> _What to work on_: After finding the line containing "Edukacja (13, 2444)" below, please output that line and each following one through the line containing "Kontakt (12, 2469)", exactly as written.

(Stored data)

__________

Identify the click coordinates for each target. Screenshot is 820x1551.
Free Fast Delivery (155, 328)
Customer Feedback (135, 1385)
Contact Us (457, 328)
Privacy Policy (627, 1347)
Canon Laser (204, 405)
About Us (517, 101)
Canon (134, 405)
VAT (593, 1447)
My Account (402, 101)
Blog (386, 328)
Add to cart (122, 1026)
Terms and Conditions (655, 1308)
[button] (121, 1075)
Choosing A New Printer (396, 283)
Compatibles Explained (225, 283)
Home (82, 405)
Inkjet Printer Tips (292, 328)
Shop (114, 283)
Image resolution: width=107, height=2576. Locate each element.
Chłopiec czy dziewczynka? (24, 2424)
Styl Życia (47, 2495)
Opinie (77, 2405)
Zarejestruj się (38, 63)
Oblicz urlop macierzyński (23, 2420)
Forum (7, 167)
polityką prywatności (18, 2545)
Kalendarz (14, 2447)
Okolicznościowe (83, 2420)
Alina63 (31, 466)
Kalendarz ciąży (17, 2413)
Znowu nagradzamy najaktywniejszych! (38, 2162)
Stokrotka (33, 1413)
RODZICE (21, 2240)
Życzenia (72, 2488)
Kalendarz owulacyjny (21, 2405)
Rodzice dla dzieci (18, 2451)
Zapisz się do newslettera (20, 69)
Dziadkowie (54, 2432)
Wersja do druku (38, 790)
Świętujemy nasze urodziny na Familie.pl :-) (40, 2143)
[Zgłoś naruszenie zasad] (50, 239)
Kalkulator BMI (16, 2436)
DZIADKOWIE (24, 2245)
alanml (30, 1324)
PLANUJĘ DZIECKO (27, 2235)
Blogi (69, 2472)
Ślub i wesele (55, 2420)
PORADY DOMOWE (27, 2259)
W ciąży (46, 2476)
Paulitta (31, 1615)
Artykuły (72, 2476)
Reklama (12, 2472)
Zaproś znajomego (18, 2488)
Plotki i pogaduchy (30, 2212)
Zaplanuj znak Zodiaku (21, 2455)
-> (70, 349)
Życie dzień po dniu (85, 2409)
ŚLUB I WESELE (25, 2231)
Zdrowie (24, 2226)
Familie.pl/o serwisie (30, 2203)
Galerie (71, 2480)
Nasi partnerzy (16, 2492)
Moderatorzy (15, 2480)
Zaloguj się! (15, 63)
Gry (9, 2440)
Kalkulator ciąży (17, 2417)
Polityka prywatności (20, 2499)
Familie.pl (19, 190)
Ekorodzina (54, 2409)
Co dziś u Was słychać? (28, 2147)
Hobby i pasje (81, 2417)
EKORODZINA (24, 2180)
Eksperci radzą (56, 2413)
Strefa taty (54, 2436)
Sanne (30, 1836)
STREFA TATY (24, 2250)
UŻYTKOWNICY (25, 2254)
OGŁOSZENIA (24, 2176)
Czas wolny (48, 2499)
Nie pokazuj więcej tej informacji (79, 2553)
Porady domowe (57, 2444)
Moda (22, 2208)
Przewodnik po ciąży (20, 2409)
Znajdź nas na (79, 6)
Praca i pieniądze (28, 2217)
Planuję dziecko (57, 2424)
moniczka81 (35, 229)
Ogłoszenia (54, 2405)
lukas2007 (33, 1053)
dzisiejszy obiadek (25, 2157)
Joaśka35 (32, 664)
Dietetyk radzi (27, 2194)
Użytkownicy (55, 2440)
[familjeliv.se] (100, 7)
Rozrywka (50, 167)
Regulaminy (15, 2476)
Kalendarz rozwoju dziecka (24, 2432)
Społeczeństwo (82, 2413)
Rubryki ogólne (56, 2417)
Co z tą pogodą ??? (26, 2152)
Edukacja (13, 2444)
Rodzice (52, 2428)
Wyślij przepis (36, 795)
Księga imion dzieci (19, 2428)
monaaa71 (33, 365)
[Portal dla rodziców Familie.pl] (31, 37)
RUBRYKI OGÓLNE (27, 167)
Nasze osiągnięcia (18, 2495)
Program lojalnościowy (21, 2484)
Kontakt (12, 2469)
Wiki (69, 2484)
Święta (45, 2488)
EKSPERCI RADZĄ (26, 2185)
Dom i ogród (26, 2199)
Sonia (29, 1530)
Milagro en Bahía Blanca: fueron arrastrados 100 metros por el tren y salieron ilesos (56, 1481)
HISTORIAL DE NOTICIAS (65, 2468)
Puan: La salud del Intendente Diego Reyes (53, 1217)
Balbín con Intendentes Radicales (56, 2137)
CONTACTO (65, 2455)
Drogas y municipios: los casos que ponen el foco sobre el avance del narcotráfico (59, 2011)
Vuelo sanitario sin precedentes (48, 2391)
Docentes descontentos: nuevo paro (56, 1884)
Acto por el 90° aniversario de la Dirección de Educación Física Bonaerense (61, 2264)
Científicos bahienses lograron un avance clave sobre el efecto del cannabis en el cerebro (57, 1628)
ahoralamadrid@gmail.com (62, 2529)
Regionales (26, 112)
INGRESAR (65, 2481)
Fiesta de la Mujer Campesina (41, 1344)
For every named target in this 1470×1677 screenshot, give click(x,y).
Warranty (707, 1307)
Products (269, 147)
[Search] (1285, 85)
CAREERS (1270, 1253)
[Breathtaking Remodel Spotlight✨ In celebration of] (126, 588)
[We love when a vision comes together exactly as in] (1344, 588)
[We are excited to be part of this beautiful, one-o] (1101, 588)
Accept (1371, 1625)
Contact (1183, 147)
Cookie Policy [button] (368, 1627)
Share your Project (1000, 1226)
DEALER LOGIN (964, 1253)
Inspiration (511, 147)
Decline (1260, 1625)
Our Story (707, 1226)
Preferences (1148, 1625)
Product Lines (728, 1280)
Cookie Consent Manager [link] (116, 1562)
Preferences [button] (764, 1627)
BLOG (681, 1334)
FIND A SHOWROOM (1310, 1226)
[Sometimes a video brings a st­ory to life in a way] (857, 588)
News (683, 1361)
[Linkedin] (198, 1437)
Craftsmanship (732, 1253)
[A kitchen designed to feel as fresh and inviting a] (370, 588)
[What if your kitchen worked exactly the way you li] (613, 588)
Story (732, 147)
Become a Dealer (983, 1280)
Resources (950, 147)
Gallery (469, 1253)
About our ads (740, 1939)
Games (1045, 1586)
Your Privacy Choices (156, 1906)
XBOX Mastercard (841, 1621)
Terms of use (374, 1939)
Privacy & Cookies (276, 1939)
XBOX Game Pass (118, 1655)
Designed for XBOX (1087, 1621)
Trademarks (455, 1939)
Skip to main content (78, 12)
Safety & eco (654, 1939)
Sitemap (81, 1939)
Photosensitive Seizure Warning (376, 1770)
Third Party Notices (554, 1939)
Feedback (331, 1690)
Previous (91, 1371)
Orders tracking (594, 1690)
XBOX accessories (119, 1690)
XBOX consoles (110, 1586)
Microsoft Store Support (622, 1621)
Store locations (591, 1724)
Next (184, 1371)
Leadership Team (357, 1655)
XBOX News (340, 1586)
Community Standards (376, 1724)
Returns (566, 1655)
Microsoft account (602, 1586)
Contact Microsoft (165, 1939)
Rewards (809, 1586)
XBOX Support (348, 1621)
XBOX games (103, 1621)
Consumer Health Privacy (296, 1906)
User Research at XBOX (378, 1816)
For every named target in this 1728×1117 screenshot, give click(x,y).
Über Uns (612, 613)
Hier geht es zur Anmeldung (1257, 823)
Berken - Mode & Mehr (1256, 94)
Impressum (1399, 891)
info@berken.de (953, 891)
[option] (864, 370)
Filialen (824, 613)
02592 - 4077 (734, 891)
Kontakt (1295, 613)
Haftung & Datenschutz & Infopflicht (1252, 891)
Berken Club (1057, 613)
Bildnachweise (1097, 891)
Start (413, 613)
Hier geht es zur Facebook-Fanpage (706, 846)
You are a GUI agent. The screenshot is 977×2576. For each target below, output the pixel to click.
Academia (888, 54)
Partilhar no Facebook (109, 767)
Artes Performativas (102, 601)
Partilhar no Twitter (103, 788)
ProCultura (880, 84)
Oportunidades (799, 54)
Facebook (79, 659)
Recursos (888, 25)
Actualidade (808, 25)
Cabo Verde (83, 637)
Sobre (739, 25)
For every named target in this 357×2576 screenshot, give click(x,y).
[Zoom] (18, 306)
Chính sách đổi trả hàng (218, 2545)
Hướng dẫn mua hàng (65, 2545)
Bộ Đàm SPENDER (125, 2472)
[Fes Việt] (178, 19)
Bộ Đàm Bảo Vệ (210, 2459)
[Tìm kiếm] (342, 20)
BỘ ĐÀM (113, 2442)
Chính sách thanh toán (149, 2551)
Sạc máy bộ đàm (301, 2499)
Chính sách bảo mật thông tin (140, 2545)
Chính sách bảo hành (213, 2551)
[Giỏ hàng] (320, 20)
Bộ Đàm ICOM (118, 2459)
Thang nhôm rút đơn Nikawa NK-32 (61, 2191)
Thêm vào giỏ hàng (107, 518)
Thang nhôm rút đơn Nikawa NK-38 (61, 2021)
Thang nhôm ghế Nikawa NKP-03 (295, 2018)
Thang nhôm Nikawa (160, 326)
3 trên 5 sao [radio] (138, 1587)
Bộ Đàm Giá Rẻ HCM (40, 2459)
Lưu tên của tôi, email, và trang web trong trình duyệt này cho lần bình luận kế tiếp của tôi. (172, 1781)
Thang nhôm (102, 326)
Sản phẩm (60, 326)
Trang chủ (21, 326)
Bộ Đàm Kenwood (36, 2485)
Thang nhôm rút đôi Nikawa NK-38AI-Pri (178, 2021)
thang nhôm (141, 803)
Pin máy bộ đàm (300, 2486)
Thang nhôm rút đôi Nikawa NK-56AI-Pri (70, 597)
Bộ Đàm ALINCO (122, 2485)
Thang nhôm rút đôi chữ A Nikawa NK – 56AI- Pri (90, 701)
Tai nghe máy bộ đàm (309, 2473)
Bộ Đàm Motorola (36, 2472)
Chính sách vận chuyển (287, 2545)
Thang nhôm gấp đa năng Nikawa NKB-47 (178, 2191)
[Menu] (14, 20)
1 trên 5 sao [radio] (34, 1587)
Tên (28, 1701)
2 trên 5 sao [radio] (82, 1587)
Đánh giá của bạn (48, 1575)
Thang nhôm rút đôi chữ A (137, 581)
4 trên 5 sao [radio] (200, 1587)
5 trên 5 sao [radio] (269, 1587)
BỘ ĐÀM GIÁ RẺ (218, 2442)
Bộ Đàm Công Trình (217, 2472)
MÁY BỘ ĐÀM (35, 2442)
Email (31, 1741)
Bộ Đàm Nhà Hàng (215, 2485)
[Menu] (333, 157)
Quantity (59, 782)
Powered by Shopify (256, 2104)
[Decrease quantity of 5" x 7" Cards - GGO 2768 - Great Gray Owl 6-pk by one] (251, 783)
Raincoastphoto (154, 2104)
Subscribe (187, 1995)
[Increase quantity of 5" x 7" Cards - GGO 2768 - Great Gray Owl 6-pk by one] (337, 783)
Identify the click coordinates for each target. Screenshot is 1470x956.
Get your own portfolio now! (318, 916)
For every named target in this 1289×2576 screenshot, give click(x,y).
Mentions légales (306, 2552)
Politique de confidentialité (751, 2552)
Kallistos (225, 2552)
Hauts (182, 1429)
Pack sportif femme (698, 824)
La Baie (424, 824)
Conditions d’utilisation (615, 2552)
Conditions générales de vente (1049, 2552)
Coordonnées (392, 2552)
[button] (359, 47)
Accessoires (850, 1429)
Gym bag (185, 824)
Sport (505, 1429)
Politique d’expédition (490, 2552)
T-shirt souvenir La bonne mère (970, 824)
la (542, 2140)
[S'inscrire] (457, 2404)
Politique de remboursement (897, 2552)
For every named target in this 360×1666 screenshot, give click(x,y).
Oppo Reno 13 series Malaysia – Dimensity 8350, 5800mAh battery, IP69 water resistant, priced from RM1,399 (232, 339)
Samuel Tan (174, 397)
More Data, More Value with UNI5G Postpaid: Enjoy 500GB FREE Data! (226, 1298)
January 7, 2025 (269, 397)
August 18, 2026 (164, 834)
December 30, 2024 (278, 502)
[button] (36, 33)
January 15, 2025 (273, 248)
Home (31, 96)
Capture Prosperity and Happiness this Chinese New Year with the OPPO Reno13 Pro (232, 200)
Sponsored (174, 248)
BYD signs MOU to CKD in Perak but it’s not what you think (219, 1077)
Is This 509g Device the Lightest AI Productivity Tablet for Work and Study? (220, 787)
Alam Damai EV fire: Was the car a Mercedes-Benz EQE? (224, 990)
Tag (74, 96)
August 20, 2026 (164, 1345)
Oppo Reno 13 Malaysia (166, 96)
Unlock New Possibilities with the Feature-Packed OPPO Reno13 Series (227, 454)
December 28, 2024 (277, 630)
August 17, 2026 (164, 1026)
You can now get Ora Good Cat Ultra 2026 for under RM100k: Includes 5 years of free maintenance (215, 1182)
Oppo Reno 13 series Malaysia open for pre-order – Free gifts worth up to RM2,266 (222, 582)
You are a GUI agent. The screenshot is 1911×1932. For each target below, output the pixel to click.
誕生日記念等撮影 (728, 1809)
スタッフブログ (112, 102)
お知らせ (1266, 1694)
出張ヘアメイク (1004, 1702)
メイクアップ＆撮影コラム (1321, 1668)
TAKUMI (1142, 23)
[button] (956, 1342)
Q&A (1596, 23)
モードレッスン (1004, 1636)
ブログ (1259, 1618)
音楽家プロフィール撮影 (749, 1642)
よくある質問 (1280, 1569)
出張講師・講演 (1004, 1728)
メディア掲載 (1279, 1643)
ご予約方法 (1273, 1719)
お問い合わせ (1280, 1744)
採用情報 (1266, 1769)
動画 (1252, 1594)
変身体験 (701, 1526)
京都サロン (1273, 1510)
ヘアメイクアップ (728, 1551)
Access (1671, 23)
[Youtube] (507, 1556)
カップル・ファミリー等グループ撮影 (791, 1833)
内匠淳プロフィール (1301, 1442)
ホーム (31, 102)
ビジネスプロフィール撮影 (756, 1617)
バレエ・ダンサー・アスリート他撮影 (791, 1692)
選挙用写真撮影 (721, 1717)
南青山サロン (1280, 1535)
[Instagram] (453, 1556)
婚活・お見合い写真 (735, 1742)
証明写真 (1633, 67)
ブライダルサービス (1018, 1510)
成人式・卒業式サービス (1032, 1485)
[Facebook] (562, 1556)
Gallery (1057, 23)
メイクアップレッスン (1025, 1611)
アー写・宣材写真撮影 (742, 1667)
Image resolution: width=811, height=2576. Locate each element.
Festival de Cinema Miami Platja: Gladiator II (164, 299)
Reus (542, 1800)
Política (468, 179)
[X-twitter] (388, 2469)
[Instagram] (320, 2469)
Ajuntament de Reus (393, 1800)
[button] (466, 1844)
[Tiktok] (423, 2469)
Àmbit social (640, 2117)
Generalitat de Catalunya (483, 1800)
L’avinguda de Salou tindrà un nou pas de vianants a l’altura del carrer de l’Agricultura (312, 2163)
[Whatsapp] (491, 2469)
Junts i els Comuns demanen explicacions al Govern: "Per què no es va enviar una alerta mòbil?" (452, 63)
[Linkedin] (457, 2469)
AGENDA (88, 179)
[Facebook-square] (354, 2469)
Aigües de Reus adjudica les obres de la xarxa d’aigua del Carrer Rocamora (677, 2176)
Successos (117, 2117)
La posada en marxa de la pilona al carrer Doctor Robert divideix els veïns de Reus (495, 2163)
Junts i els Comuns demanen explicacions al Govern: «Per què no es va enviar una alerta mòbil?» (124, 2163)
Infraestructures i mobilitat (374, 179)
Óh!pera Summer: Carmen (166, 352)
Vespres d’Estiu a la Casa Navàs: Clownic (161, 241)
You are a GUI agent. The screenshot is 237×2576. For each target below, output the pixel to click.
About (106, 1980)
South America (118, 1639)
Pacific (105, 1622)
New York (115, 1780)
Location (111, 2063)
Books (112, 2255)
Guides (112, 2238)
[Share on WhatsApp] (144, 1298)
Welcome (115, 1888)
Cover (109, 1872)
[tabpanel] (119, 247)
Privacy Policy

__________

> _Your response_:
Edukacja (13, 2444)
Rodzice (52, 2428)
Wyślij przepis (36, 795)
Księga imion dzieci (19, 2428)
monaaa71 (33, 365)
[Portal dla rodziców Familie.pl] (31, 37)
RUBRYKI OGÓLNE (27, 167)
Nasze osiągnięcia (18, 2495)
Program lojalnościowy (21, 2484)
Kontakt (12, 2469)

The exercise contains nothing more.